Bir toplumun hukuk sistemi, bizatihi kendisinin ve uygulayıcısı olan devletin meşruiyetinin sağlanması amacıyla bireysel hak ve kısmî hareket özgürlüğü alanları oluşturarak ulvi gücünü tahkim ederken de güçlünün yanında yer alır. Örneğin, özel hukuk alanında “sözleşme özgürlüğü” ilkesi ile liberal ve tarafsız görüntü altında güçlü ile güçsüzü karşı karşıya getiren hukuk sistemi, aslında güçlünün yanında yer almış olur. Liberalizm anlayışının ilk kurucularından John Locke’ un Hobbes’tan esinlenerek geliştirdiği “özgürlük ve hak” ilkelerinin, ilk dönemlerdeki hakkaniyeti sağlayıcı yapısının sermayenin gelişip serpilmesiyle canavarı koruma aracına dönüşmesi, liberalizm ve sözleşme serbestisi sahteciliğinin çok tipik örneğidir.

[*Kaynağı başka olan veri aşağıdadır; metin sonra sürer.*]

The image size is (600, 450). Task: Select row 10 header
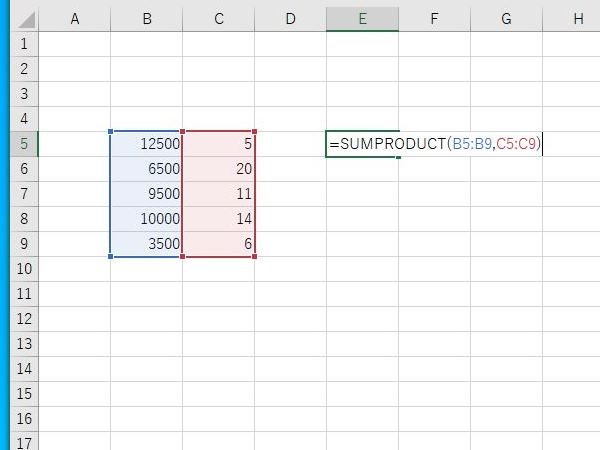click(x=24, y=269)
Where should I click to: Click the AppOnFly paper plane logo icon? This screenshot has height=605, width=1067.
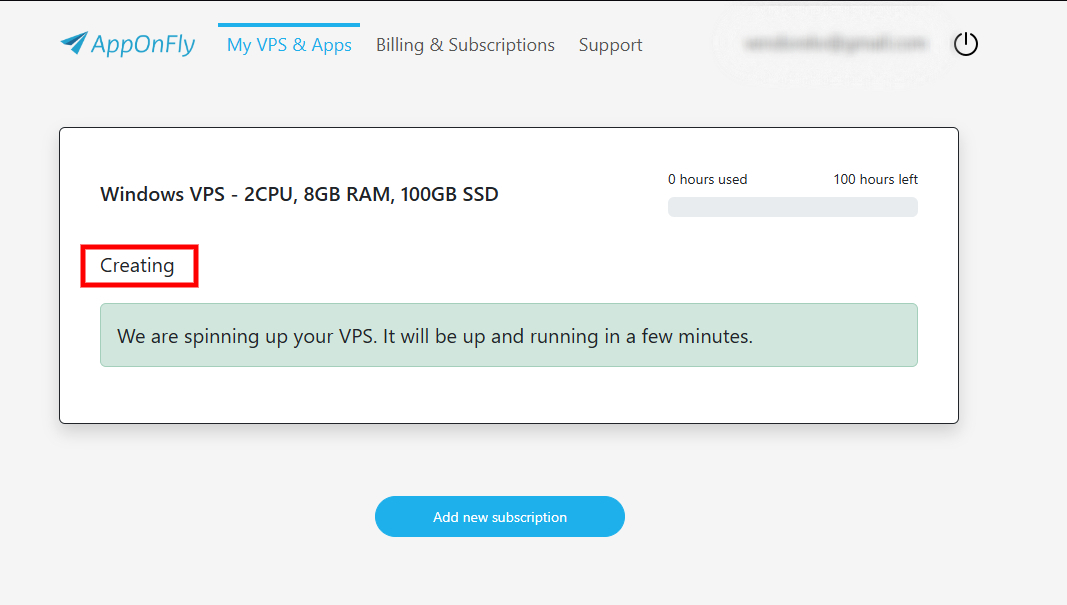click(x=73, y=43)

St. Augustine’in kiliseyi yüceltmesine benzer şekilde Hegel’in devleti yüceltmesi de, kurum olarak hukuk sistemini bir tür üstün ya da süper akıl ya da üstün irade olarak görmesine yol açmıştır. Hegel yaklaşımını alt-üst eden Marks ise, hukuk sistemini üretim ilişkisi üzerinde yükselen bir üst-yapı kurumu olarak tanımlamıştır. Şöyle ki, Hegel’den olduğu kadar döneminin diğer düşünürlerinden de çok farklı düşünen Marks’ın gelişkin dönemi tanımında insanın beşeri doğal niteliği sosyal niteliğe dönüştürülmüş, çevresel dokuya da politik nitelik kazandırılarak, hukuk sistemi egemen sınıfın yansıması olarak tanımlanmıştır.

Geçmişte yeryüzünde farklı üretim ilişkilerinin varlığında farklı hukuksal yapılar arasındaki olası karşılaştırmalar genel olarak hukuk sisteminin yapısının ve işlevinin detaylı algılanmasına yol açarak, felsefi alanda “doğal hukuk” tartışma alanını genişletebilirdi. Günümüzde ise, sosyalizmin çöküşü ve neoliberal politikalarla ekonomi ve hukuk sisteminde küresel tektipleşmeye gidilmesi bu yolu tıkamış görünmektedir. Bu durumun, kapitalist sistemin küreselleşmesine koşut olarak, sistemi meşrulaştıran ve besleyen hukuk sisteminin de ülkesel düzeyde aletsel görüntüden çıkıp, küresel düzeyde doğal sistem benzeri şekil almasına ve böyle algılanmasına yol açacağa benzemektedir. Kapitalizmin işleyiş dinamikleri doğrultusunda küresel ekonomik sistem zamanla sıkışıp siyasal alanda da yönetsel despotizm eğilimlerinin yükseltilmesine neden olurken, buna koşut olarak küresel düzeyde bütünleşmiş hukuk sisteminde de olası hak kısıtlamalarına gidilecek olması, gelecekte toplumların gerçek demokrasi yolundaki mücadeleleri önünde ciddi engel oluşturacaktır. İnsanlığın kurtuluşu yolundaki duraklar; kısa dönemde var olan hukuk düzenine işlerlik kazandırarak özgürlükler alanını olabildiğince genişletmek, uzun dönemde ise, insan da dâhil tüm değerleri metalaştıran sömürücü kapitalizme yönelik mücadeledir.